How to Structure a Bodyweight Training Program

Creating a bodyweight training program is not as difficult as most people think. You just need to bear a few points in mind before you get started, and that’s half the battle won.

Plan Your Exercise

What’s Your Goal?

The most important point to remember when creating a plan is to know what your end goal is. If you’re trying to lose weight, incorporating more explosive exercises like burpees, tuck jumps, etc. in your routine will help to get your heart pumping and boost your metabolic rate. You’ll also want to choose exercises that you can do in rapid succession.

If you’re a woman hoping to tone her midsection, thighs and buttocks, most of your training should be comprised of exercises such as lunges, squats, box jumps, planks, etc. These exercises will tone your lower body.

Core Training

Core exercises are a staple of bodyweight training. Since you’ll be training 5 to 6 days a week, dedicating 6 to 8 minutes of your daily workout for your core will help to tone and strengthen it.

The midsection is of paramount importance and after training for a couple of weeks, you’ll realize that it recovers fast and can handle the daily load. A strong core makes your ENTIRE body and movements stronger and easier.

Core Training

Maintaining Balance

Men often make the mistake of focusing too much on their upper body. If you watched the calisthenics videos on YouTube, you’d notice that the majority of videos are about movements that involve the muscles in the upper body. Muscle ups, levers, the human flag, etc. are all upper-body exercises.

However, it’s important to train your legs too. Include leg exercises such as squats, lunges, pistol squats, side lunges, etc. to tone and strengthen your legs. Your leg muscles are big muscle groups. Working them will help to boost your metabolic rate, increase muscle mass and also burn more calories and fat.

Women tend to go the opposite way and focus too much on their lower body and not enough on their upper body. Be sure to add upper body exercises to your routines.

Plyometric training

Plyometric training is a form of training where there’s a lot of jumping done in short intervals. The goal is to increase speed and explosive strength.


This is a very powerful training method and especially important as we get older. Many adults in their later years find it difficult to jump and do some of the movements they used to do with ease they when younger.

Very often, it’s because they’re less active now and have stopped jumping around like they used to when they were kids. The body has a tendency to slowly lose what it doesn’t use… including the ability to jump effectively.

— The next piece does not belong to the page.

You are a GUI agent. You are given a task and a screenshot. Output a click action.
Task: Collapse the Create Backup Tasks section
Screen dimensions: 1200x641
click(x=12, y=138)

Dedicating one day of the week to plyometric training and engaging in exercises such as lunge jumps, box jumps, straddle jumps, power skipping, etc. will help you regain the explosive power and mobility that you may have lost.

It’s also an excellent cardio workout.

Variety and Splits

It’s important to have a variety of exercises and splits in your training routine target the different muscles.

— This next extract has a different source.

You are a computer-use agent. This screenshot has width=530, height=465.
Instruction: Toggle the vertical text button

For example, on Mondays and Wednesdays you may target your chest, shoulders and triceps. Tuesdays and Saturdays could be for your back and biceps. Thursday could be plyometric training. Fridays could be for legs.

This is just a rough guide. While you should have leg and core exercises daily to keep the workouts balanced, on Fridays you’ll focus most of the training on the legs.

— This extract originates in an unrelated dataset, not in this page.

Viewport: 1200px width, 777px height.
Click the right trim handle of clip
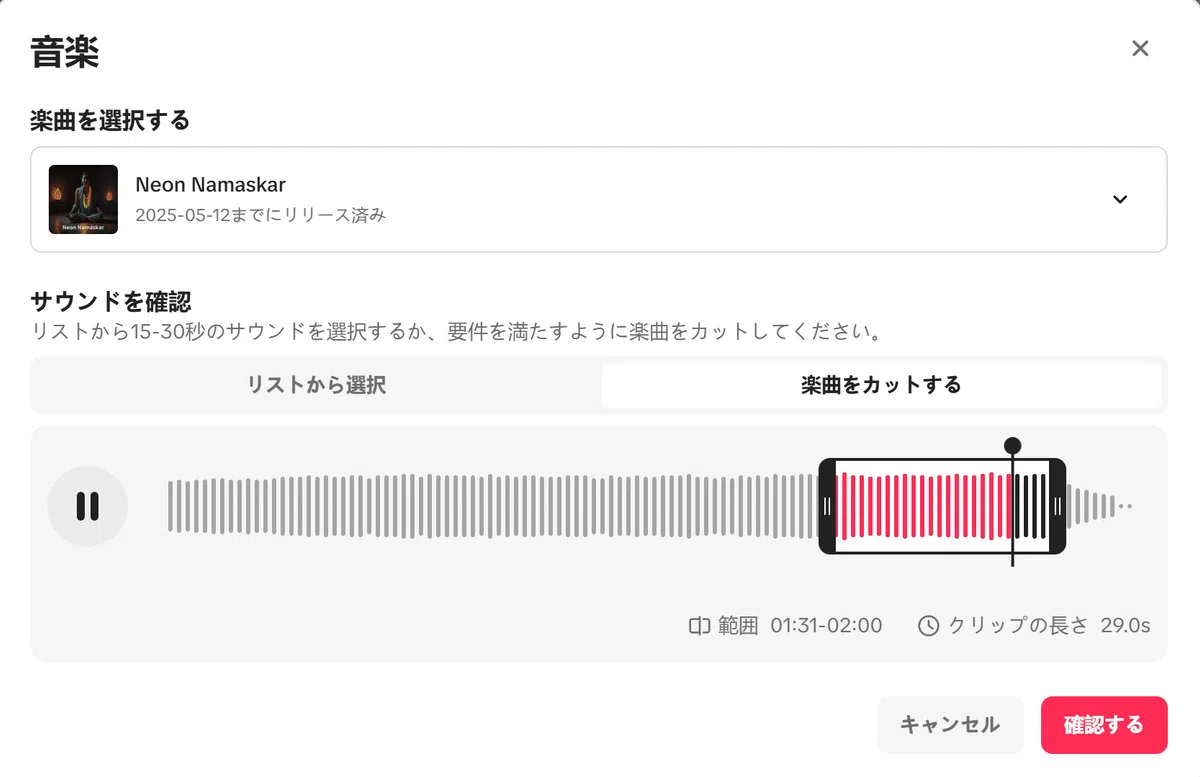(1057, 506)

Most bodyweight training workouts you do will be full-body workouts, but you need to know which muscles you are specifically targeting on that day and spend more time on them.

Full Body Exercise

Variety comes about when you use different exercises to target the same muscles. If you’re training your chest, on one day you may use wide arm push-ups. The next time you may use dips or frog push-ups or decline push-ups.

This is an example of using a variety of exercises to target the same muscle group. Not only will it keep your body guessing, but you’ll be recruiting different muscles with each exercise while still hitting the pecs.

Remember these pointers when structuring a bodyweight training plan for yourself. Do your research and learn how each movement/exercise benefits your body and plan your routines accordingly.